Exercise aim:
Copy out verbatim everything from the line containing "Where should I click to: Open" down to the line containing "The width and", including both of those lines.

Extracted information:
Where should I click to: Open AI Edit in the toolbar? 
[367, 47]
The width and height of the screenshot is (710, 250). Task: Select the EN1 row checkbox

* * *

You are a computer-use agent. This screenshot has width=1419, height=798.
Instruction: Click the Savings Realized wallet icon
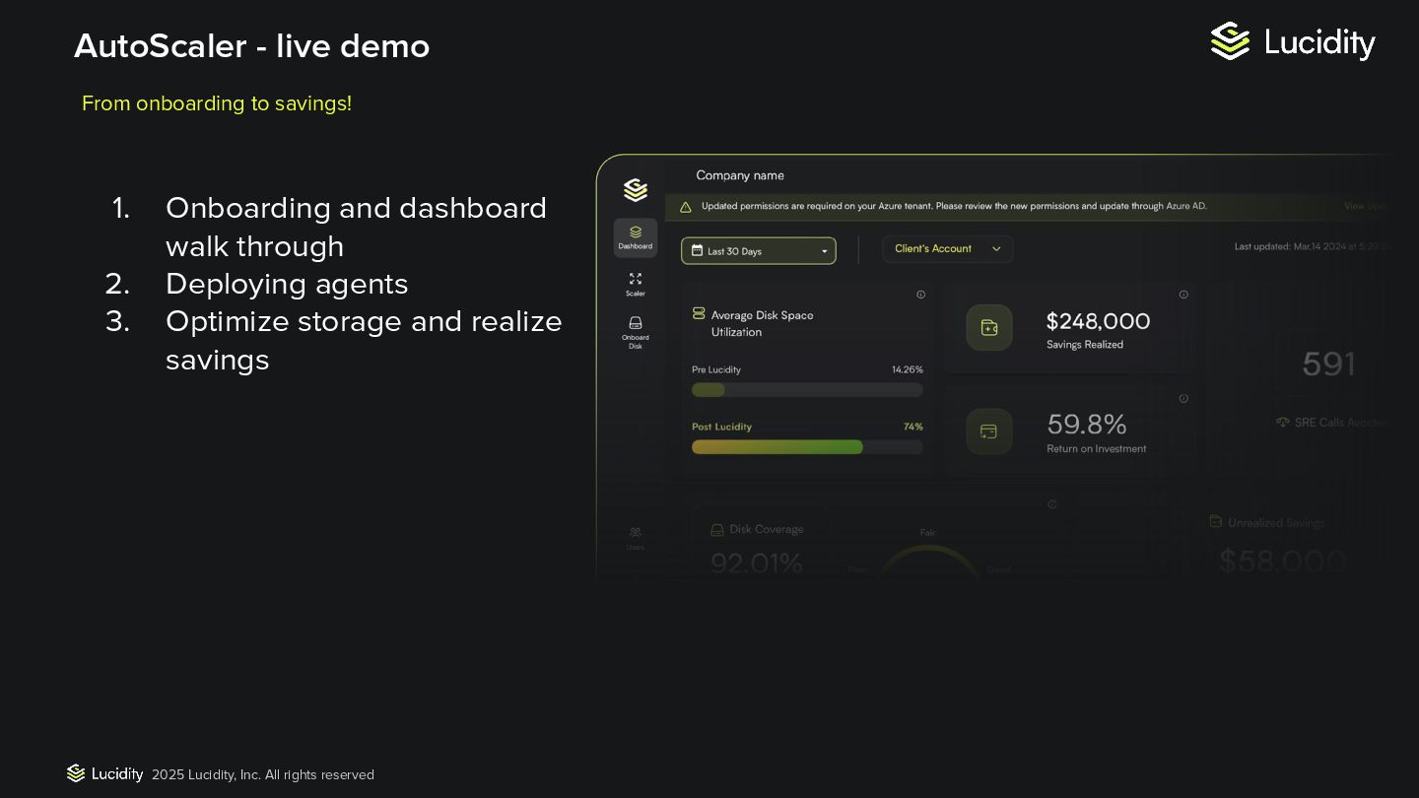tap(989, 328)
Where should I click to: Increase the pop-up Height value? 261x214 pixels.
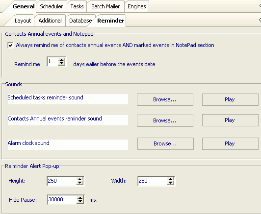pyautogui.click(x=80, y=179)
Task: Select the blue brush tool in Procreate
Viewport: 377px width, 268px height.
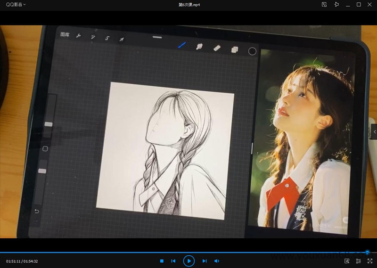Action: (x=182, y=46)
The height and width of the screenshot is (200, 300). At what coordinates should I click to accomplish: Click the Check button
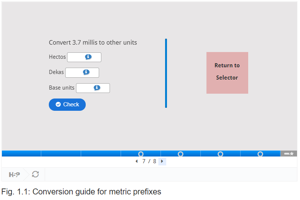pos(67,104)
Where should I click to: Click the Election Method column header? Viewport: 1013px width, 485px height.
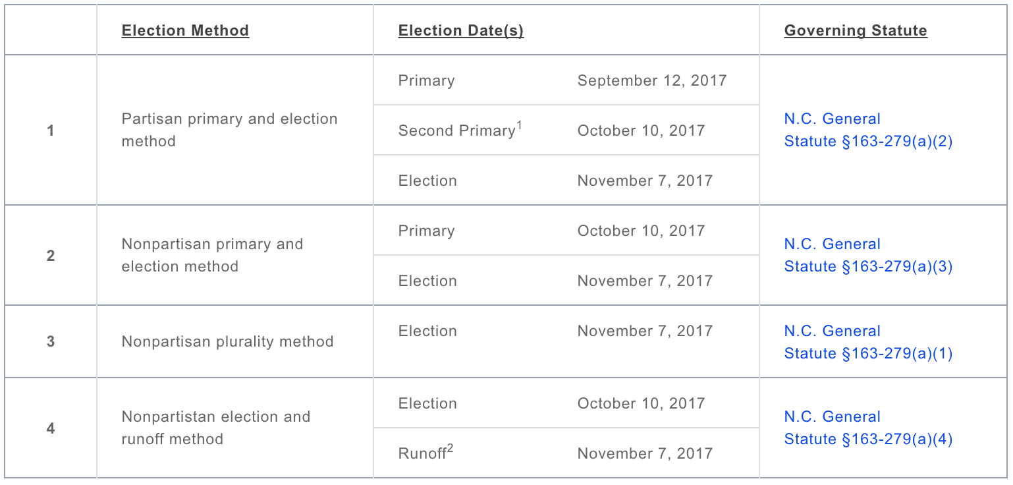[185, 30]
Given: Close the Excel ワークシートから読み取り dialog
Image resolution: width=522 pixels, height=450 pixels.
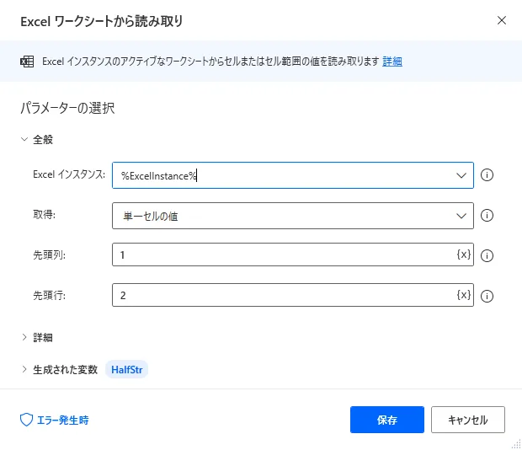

==

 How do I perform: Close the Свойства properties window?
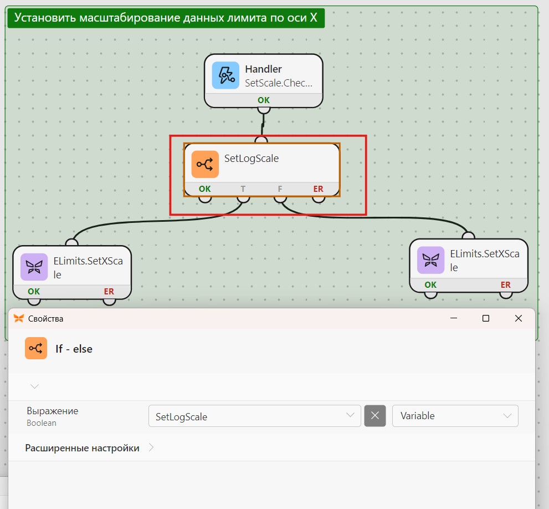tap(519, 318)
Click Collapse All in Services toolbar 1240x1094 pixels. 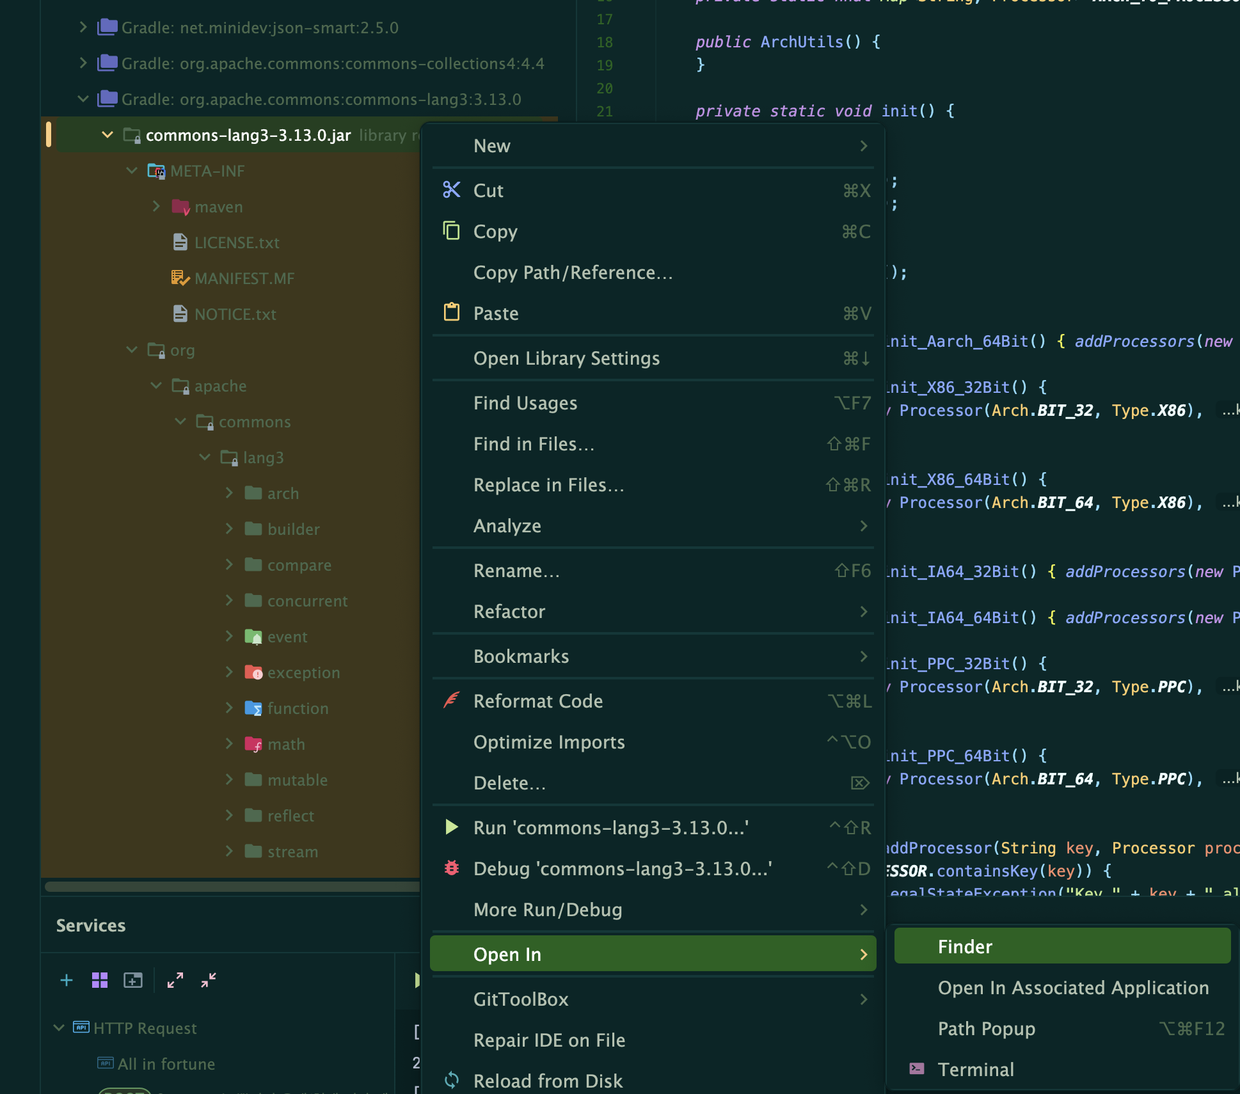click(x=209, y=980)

Solution to this exercise:
Where should I click to: Open AI Edit in the toolbar? 
[367, 47]
The width and height of the screenshot is (710, 250). Task: Select the EN1 row checkbox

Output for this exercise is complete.